What you are asked to do >>
Retype, word for word, only the lines from the one with "Fragen zum Artikel? (723, 397)" through the last line of the data below.

Dataset records >>
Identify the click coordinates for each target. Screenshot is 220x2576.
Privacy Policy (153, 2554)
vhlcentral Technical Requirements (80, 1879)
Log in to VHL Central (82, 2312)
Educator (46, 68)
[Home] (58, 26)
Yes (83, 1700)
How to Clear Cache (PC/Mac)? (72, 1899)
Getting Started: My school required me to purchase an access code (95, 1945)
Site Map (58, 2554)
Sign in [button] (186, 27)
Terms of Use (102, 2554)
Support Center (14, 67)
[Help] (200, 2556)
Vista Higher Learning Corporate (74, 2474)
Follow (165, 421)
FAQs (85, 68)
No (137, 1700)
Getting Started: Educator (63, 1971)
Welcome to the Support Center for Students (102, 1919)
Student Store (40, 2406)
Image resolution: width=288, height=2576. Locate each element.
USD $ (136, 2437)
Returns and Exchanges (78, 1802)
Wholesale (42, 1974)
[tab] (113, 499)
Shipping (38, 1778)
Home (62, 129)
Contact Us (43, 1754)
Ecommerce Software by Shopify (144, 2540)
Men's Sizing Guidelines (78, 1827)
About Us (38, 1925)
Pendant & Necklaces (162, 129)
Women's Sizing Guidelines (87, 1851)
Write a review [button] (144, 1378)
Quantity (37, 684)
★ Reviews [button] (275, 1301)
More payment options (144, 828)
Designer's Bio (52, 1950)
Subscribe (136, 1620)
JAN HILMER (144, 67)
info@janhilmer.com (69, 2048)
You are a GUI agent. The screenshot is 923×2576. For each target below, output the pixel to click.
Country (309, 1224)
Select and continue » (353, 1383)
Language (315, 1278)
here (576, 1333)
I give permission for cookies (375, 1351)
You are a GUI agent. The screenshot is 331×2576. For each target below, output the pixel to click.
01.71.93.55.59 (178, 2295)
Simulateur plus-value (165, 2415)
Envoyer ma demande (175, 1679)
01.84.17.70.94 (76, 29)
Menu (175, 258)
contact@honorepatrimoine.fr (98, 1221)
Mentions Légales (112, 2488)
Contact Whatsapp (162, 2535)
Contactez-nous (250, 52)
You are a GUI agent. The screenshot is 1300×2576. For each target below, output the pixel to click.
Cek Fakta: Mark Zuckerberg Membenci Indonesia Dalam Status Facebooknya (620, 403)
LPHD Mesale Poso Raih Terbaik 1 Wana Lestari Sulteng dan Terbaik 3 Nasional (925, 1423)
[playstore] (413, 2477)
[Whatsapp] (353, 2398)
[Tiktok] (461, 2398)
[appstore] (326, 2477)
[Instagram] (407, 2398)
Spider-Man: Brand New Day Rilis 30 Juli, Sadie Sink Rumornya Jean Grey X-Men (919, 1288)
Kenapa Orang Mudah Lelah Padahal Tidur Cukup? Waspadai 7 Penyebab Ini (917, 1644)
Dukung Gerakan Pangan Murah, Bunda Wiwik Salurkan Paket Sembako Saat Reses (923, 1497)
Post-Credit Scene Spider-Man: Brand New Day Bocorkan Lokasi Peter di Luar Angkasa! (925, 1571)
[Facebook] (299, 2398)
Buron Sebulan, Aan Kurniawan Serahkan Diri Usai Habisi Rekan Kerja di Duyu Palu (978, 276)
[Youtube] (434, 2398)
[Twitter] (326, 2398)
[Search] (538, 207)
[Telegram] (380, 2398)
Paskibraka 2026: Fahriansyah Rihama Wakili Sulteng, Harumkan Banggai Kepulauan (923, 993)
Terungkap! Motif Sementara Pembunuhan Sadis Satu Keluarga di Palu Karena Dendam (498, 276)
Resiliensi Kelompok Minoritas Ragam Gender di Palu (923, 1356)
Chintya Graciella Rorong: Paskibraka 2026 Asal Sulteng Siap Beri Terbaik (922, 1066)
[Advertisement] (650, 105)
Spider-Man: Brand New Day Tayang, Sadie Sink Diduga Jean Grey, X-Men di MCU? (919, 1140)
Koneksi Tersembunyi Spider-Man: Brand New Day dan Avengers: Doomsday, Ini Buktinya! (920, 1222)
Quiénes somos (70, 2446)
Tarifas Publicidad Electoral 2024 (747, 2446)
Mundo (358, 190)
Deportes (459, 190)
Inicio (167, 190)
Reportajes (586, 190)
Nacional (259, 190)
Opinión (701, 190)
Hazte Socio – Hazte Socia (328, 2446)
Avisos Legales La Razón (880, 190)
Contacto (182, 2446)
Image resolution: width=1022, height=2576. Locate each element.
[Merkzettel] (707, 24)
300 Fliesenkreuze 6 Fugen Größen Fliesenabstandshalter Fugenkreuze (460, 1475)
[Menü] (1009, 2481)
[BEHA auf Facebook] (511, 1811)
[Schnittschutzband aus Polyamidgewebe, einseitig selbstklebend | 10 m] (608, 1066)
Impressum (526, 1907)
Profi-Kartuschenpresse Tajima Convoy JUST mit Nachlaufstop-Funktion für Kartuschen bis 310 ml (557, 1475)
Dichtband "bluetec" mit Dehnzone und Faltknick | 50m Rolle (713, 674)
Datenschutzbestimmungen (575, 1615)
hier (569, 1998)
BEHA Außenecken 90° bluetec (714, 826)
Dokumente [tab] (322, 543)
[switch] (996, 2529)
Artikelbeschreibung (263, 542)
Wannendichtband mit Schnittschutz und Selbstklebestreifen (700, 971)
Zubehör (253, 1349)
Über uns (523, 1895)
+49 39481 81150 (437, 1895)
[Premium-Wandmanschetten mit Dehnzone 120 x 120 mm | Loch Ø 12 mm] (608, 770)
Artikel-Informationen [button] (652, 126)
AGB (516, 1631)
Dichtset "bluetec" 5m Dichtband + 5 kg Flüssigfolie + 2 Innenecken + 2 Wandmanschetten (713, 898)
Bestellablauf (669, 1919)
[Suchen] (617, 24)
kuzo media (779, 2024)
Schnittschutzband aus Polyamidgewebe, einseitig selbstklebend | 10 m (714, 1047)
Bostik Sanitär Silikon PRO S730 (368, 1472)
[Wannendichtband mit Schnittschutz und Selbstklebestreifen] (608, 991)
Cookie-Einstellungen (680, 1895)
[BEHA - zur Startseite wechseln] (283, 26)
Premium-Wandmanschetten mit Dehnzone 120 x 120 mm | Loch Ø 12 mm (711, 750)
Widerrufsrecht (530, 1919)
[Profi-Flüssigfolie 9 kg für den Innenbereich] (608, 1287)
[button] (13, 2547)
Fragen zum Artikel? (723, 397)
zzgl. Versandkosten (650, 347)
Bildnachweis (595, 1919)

Task output >>
Fragen zum Artikel? (723, 397)
zzgl. Versandkosten (650, 347)
Bildnachweis (595, 1919)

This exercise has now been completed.